■ **Work instructions**: Take the line containing "Task: Click the confidence" and every line after it to the end of the data, and write them out exactly as they appear.

Stored entries:
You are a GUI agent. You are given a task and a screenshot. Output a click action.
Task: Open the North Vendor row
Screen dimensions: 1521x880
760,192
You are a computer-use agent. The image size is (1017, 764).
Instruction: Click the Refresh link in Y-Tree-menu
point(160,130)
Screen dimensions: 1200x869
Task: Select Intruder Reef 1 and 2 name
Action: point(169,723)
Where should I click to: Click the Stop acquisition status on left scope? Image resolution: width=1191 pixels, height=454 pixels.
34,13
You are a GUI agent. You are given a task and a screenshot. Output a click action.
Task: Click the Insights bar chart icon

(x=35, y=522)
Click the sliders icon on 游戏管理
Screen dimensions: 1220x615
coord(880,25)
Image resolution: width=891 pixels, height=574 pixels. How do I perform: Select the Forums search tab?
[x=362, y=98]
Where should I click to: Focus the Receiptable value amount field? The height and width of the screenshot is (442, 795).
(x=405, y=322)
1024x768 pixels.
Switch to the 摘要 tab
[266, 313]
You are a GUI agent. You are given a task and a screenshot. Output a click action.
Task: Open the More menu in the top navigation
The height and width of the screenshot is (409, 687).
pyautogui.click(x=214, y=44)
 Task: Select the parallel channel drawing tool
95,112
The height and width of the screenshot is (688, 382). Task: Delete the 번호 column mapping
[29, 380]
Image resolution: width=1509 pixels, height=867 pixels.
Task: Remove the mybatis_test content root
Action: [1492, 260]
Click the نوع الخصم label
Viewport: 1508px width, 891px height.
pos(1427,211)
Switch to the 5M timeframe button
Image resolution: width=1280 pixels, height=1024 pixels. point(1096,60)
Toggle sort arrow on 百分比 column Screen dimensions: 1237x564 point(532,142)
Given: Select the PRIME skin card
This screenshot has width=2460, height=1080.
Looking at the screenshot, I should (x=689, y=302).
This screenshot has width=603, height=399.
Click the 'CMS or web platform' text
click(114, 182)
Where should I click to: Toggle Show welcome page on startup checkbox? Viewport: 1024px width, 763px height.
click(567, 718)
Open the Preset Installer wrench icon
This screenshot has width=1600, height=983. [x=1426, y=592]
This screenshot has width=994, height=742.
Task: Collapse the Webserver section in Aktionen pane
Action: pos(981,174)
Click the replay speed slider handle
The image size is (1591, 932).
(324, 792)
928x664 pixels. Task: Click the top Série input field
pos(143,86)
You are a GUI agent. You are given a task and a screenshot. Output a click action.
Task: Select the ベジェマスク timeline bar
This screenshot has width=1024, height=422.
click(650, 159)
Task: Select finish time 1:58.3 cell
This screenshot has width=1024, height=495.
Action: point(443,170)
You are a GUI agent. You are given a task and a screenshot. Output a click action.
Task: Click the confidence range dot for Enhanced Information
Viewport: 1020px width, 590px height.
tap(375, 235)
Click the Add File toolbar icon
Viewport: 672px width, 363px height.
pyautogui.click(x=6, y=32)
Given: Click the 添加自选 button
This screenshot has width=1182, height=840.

■ **Your response**:
Task: Click the confidence range dot for Enhanced Information
Viewport: 1020px width, 590px height.
tap(375, 235)
Click the Add File toolbar icon
Viewport: 672px width, 363px height.
pyautogui.click(x=6, y=32)
Given: Click the 添加自选 button
This screenshot has width=1182, height=840.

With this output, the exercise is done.